UK Finance supports the ambition behind a national digital identity, while highlighting the practical issues that will need to be resolved if the scheme is to work effectively for consumers, firms and the wider economy.

Why a national digital identity matters

UK Finance supports the Government’s ambition to create a national digital identity system that is useful, inclusive and trusted. If designed well, a national digital identity could reduce friction for both consumers and firms, make access to services easier, support stronger digital verification, and reduce the need for people to repeatedly provide the same information or paper documents across different services.

From a financial services perspective, there is clear potential value in a reusable, trusted and interoperable digital identity. It could help improve customer journeys, make some onboarding and re-verification processes more efficient, and support stronger protection against certain forms of identity fraud. It could also help people who currently struggle to prove their identity in the digital economy, particularly if the scheme is free to use and designed with inclusion in mind from the outset.

At the same time, the success of the programme will depend on the detail. Financial services firms already operate in a relatively mature identity and verification environment, and the national digital identity will need to work alongside that existing ecosystem. In practice, that means it should complement, rather than duplicate, existing trusted services, including private-sector digital verification services and current regulated-sector onboarding processes.

Interactions needed

A key point for UK Finance is that the national digital identity must be capable of being used through machine-readable, system-to-system verification, rather than through manual or portal-based checks. If the credential cannot be consumed in a seamless and automated way by regulated firms, many of the intended benefits in terms of customer experience, efficiency and security will not be realised in practice.

The proposed Government Checker service is therefore an important part of the consultation. A basic checker could help support adoption of the national digital identity in core public policy use cases and lower-volume scenarios. However, there is also a need to avoid distorting the emerging market for private digital verification services. Government should therefore be clear about what the checker will do, what it will not do, and how it will complement rather than crowd out private-sector services.

The consultation also raises important questions about reliance and liability. For regulated firms, a national digital identity should be treated as a trusted input into identity assurance, rather than as a substitute for firms’ own risk-based onboarding, customer due diligence and record-keeping obligations. Firms will still need to apply a risk-based approach in areas such as AML, KYC and fraud prevention, and they will need confidence about what they can safely rely on, what evidence is produced when checks are completed, and where responsibility sits if something goes wrong.
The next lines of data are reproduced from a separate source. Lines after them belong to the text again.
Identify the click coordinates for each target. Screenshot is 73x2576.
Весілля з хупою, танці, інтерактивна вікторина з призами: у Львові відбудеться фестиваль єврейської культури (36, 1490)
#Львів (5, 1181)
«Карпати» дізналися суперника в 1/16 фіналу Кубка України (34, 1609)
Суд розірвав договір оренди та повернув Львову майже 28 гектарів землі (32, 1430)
What’s missing for financial services

Address is another important issue for the sector. While the consultation proposes not to include address initially, this does limit the usefulness of the credential for many common financial services use cases. In regulated settings, name, date of birth and address are often used together to support verification, fraud controls and sanctions screening.

Overall, UK Finance supports the direction of travel, but believes there are still a number of important issues that need to be resolved. We look forward to continuing to discuss these issues with relevant stakeholders.

UK Finance has responded to the Government’s consultation on a national digital identity system.